## Written task a
Answer these questions from the text on Markov models:
(i) What does each row of the matrix \(A\) sum to?
(ii) To what order is the number of parameters reduced for the transition probabilities?
(iii) What is the model called when the same matrix \(A\) applies at every step?
***** Document text
Suppose our goal is to model a joint probability distribution over variable-length sequences \(P(y_{1:T})\), where each \(y_t \in \{1, \ldots, K\}\) represents a word from a vocabulary of size \(K\). A language model assigns probabilities to possible sentences (sequences) of length \(T\).

By the chain rule of probability, \[ P(y_{1:T}) = P(y_1) P(y_2 \mid y_1) P(y_3 \mid y_2, y_1) \cdots = \prod_{t = 1}^{T} P(y_t \mid y_{1:t-1}). \] However, as \(T\) increases, this formulation becomes computationally intractable: the conditioning set grows with each time step. To address this, we make the Markov assumption: the next state depends "only" on the current state.

Definition: First-Order Markov Property

A sequence of random variables \((y_1, y_2, \ldots, y_T)\) satisfies the first-order Markov property if the conditional distribution of each variable depends only on its immediate predecessor: \[ P(y_t \mid y_1, y_2, \ldots, y_{t-1}) = P(y_t \mid y_{t-1}) \quad \text{for all } t \geq 2. \]

Under the first-order Markov assumption, the joint distribution simplifies to \[ P(y_{1:T}) = P(y_1) \prod_{t = 2}^{T} P(y_t \mid y_{t-1}). \] This is precisely the Bayesian-network factorization specialized to the linear-chain DAG, with each \(\operatorname{pa}(t) = \{t-1\}\) for \(t \geq 2\) and \(\operatorname{pa}(1) = \varnothing\). This memoryless property (formalized above as the first-order Markov property) dramatically reduces the number of parameters needed: from \(O(K^T)\) for the full joint distribution to \(O(K^2)\) for the transition probabilities. The function \(P(y_t \mid y_{t-1})\) is called the transition function (or transition kernel — the latter name extends naturally to continuous state spaces, where the matrix is replaced by a Markov kernel between measurable spaces), and it satisfies the properties of a conditional distribution: \(P(y_t \mid y_{t-1}) \geq 0\) and \(\sum_{k=1}^K P(y_t = k \mid y_{t-1} = j) = 1\) for each state \(j\).

We can compactly represent all transition probabilities using a row-stochastic matrix (also called a conditional probability table (CPT)): \[ A_{jk} = P(y_t = k \mid y_{t-1} = j), \] where each row of \(A\) sums to 1. (Linear algebra texts often adopt the column-stochastic convention, the transpose of ours; both encode the same dynamics — see the linked page for the equivalence.) When the transition probabilities do not change with time (i.e., the same matrix \(A\) applies at every step), the model is said to be time-homogeneous (or time-invariant).
**********
***** Input rows
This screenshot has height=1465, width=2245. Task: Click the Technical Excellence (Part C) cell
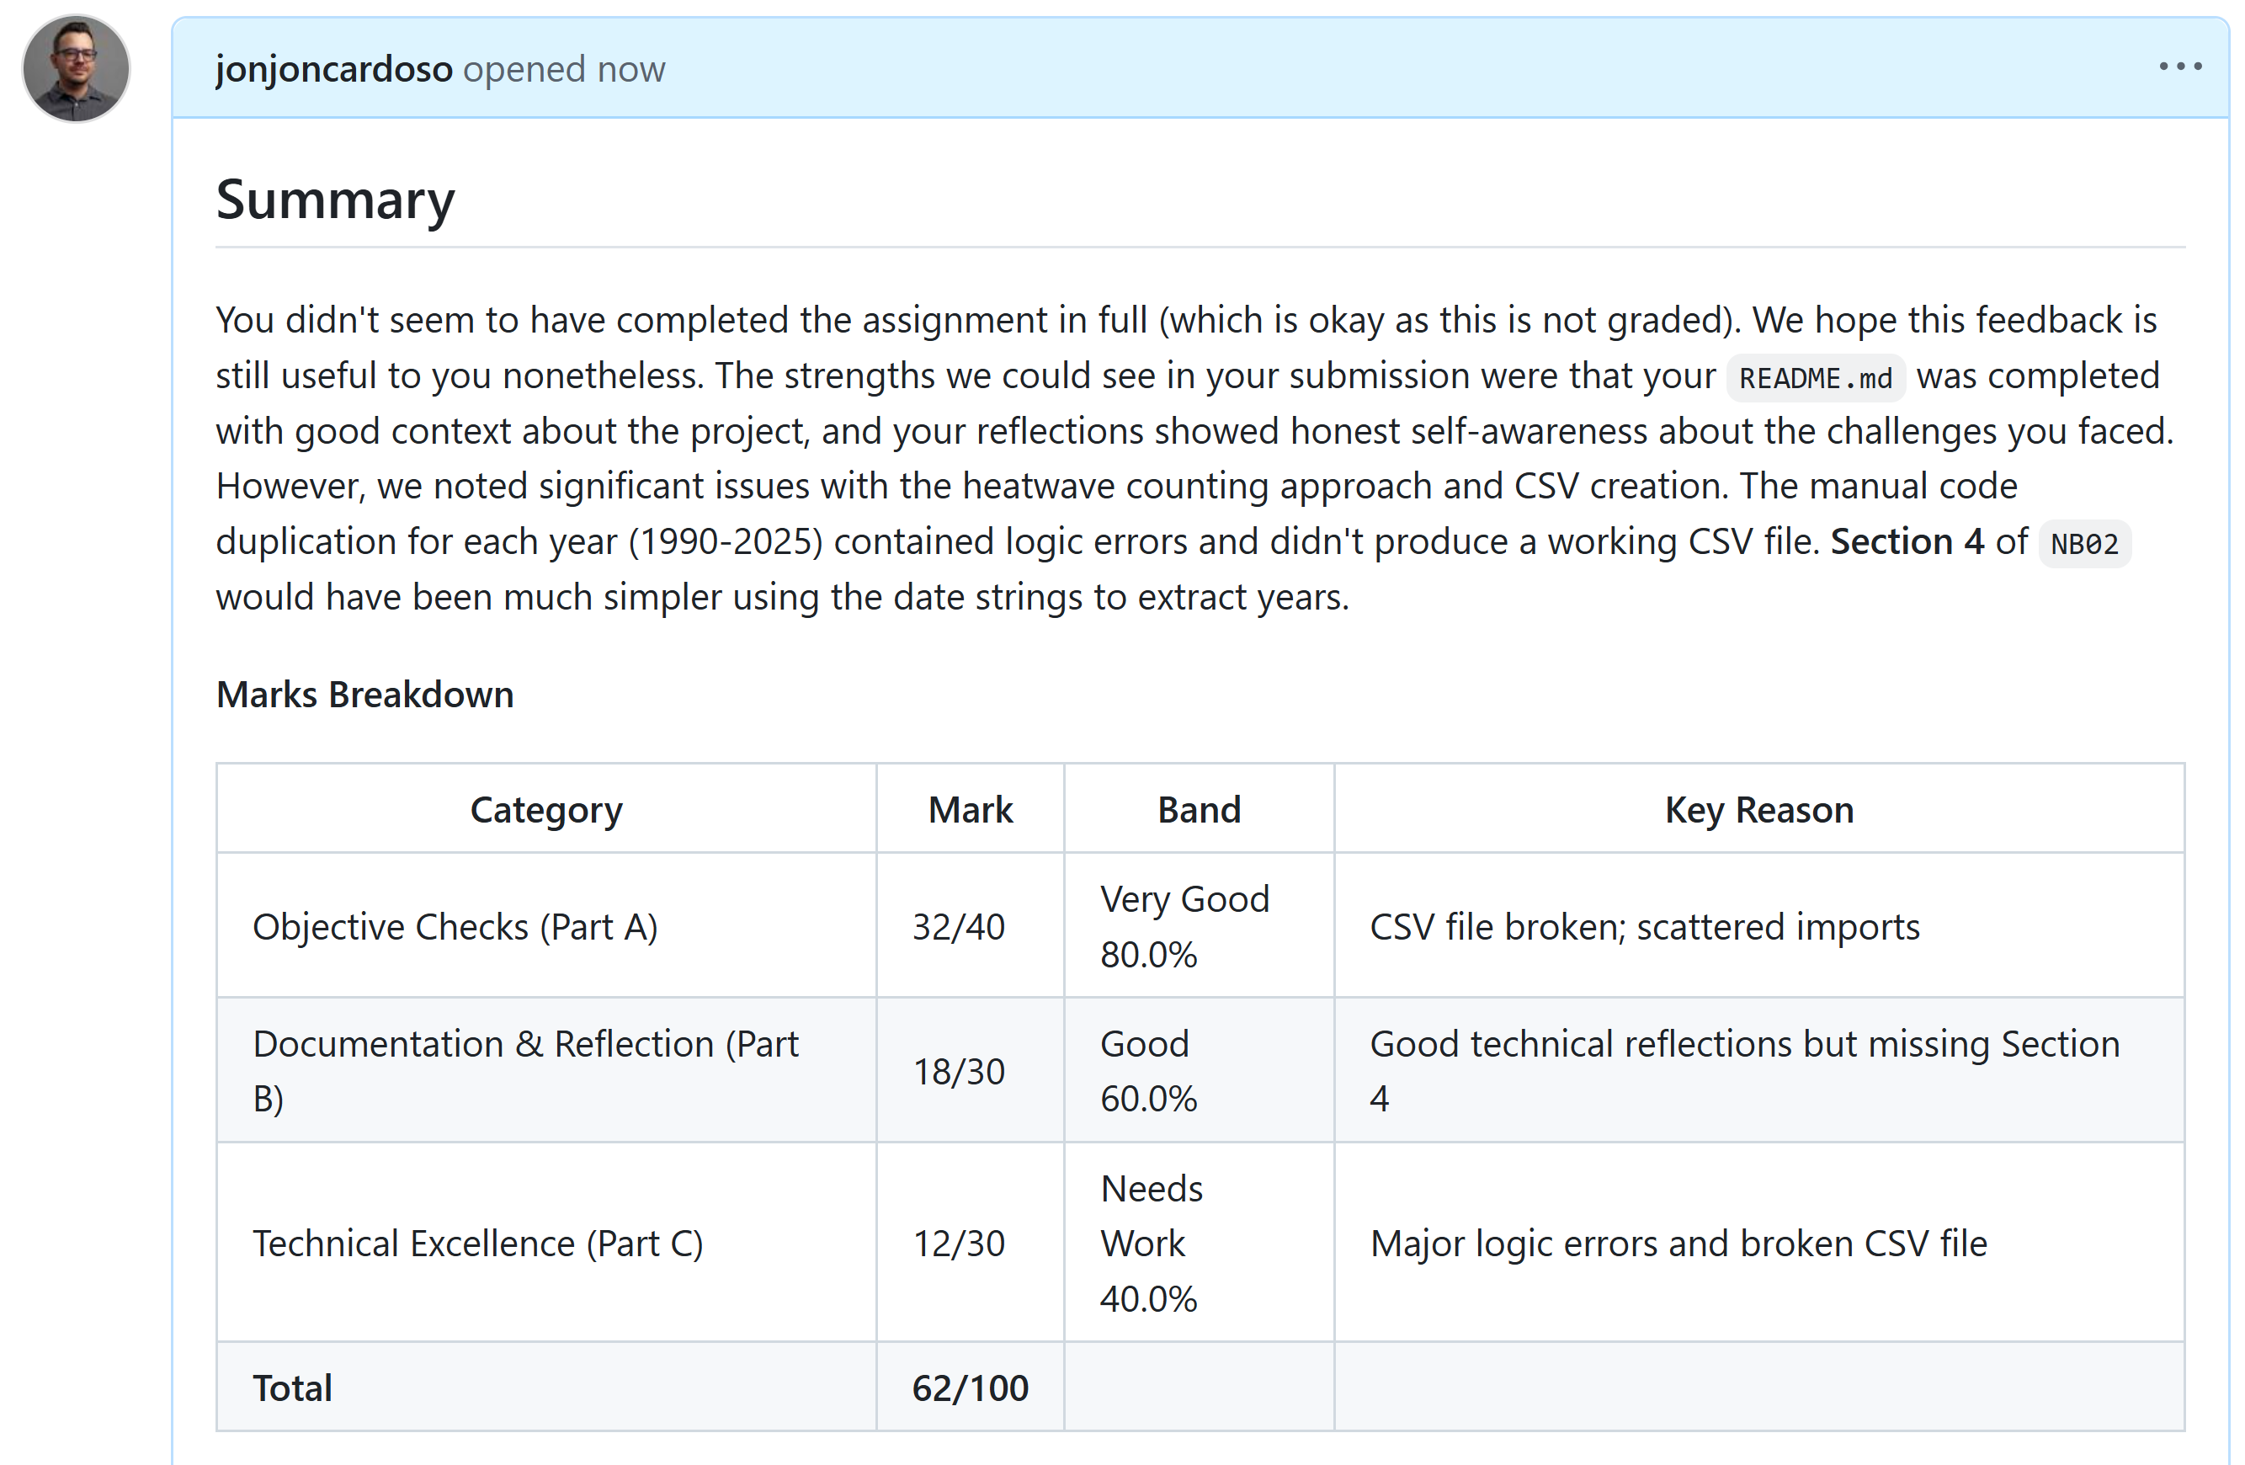477,1243
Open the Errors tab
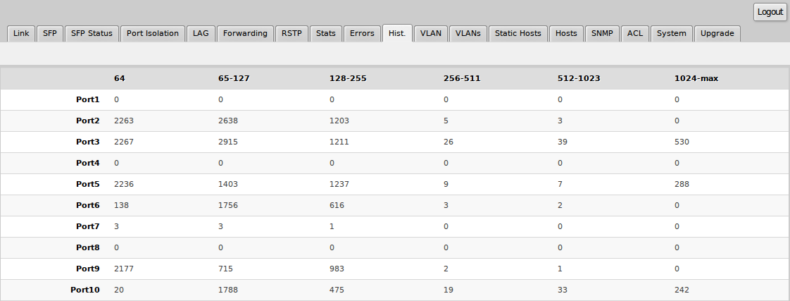The width and height of the screenshot is (790, 301). click(362, 34)
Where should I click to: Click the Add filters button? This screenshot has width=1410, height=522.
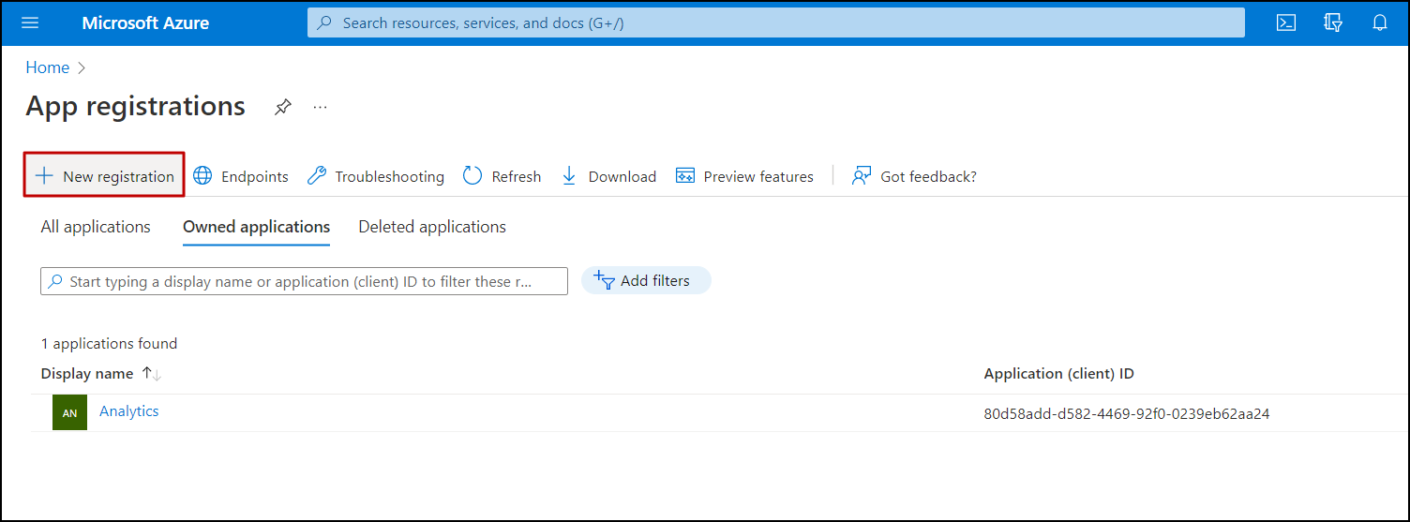click(646, 280)
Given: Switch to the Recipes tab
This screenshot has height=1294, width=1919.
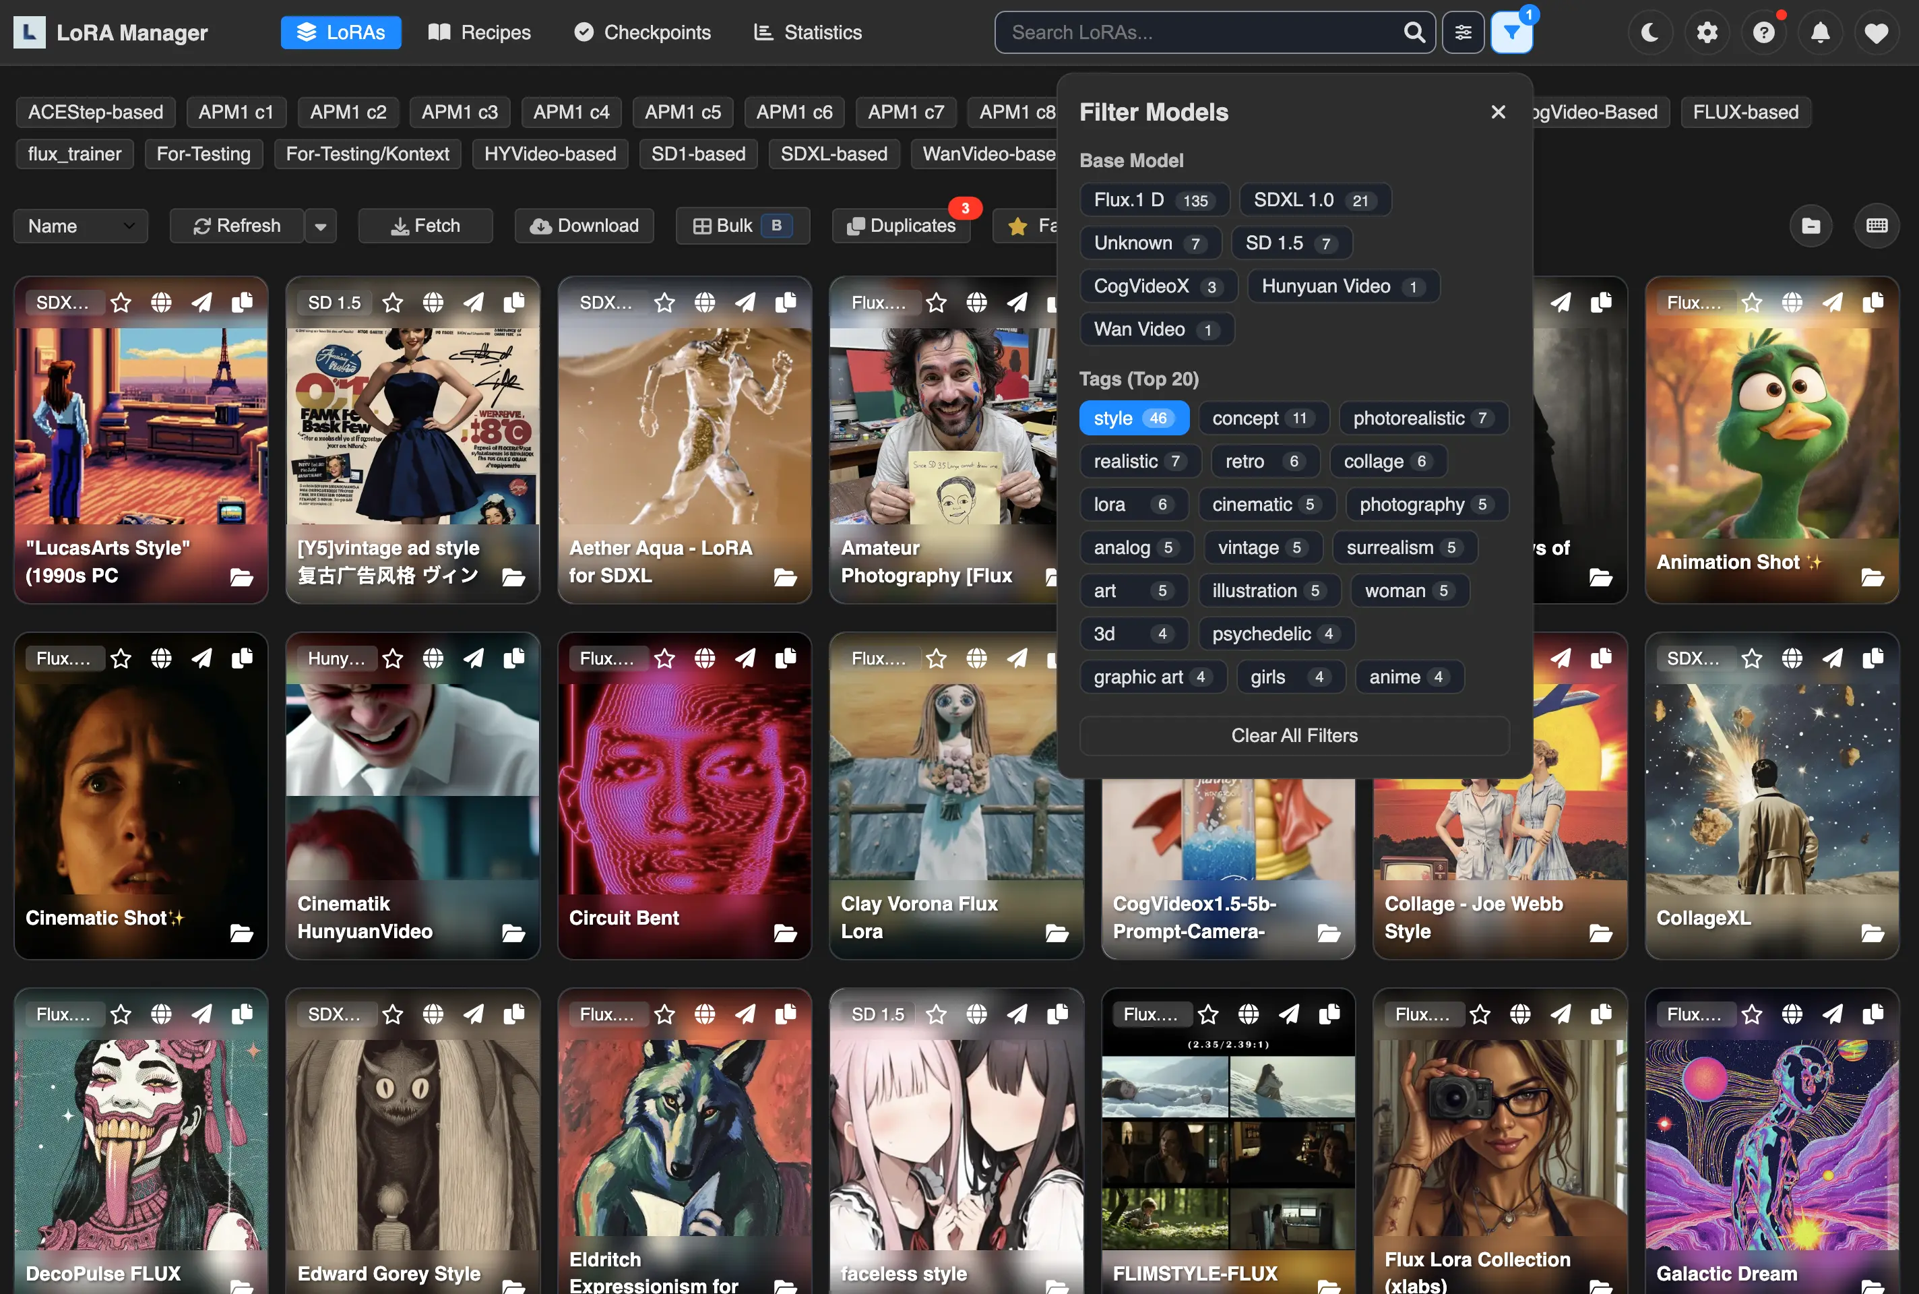Looking at the screenshot, I should (479, 33).
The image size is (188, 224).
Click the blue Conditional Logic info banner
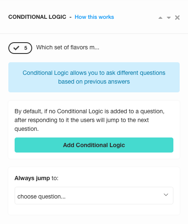[x=94, y=77]
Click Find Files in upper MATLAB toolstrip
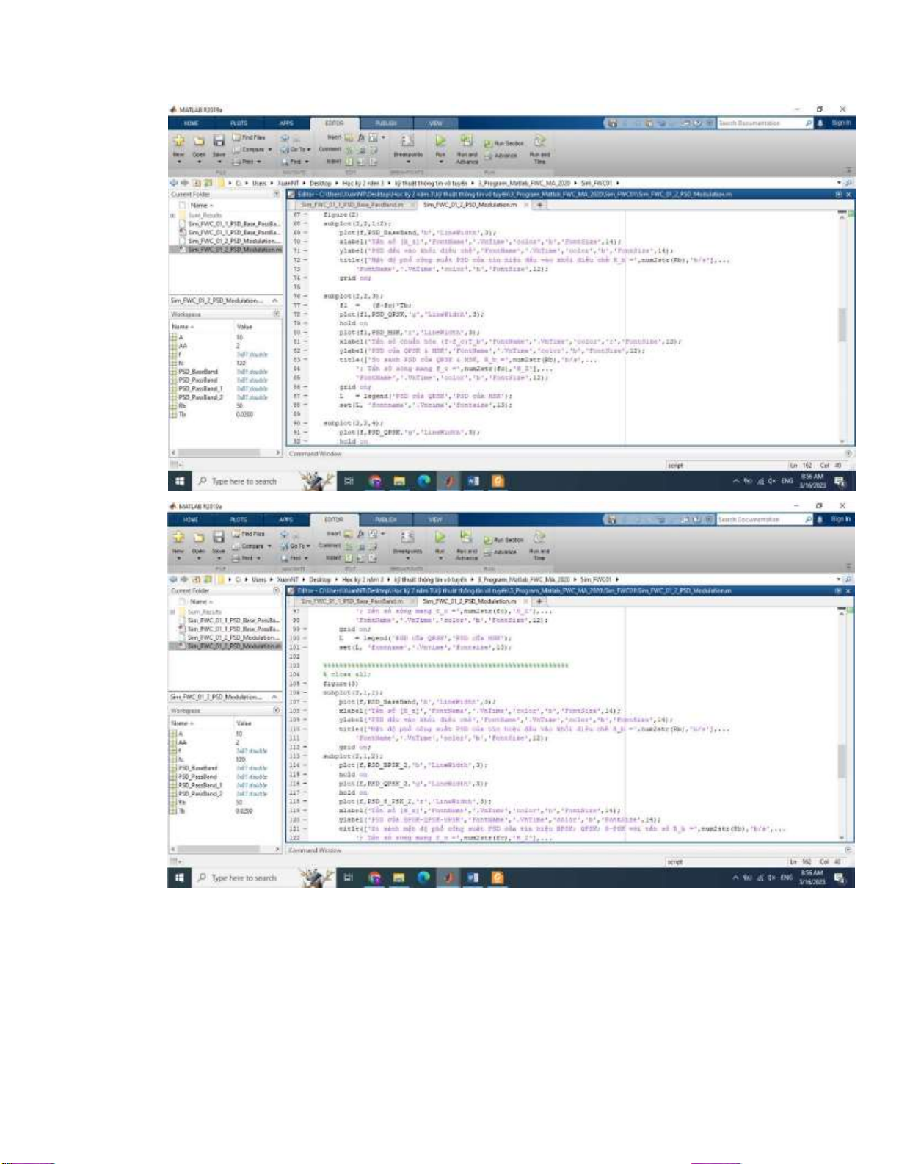This screenshot has height=1164, width=899. pos(250,137)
**********
## Written task b
Echo the stretch of the listing from the line containing "Where should I" through the end of the listing, with no changes. Leave the pictures out.

## Response a
(i) Each row of \(A\) sums to 1.
(ii) It is reduced to \(O(K^2)\).
(iii) It is called time-homogeneous (or time-invariant).

## Response b
Where should I click to: Click the Add filters button? This screenshot has width=1410, height=522.
click(646, 280)
Given: Switch to the Recipes tab
This screenshot has height=1294, width=1919.
Looking at the screenshot, I should (479, 33).
The image size is (188, 224).
Click the blue Conditional Logic info banner
[x=94, y=77]
Click Find Files in upper MATLAB toolstrip
This screenshot has height=1164, width=899. pos(250,137)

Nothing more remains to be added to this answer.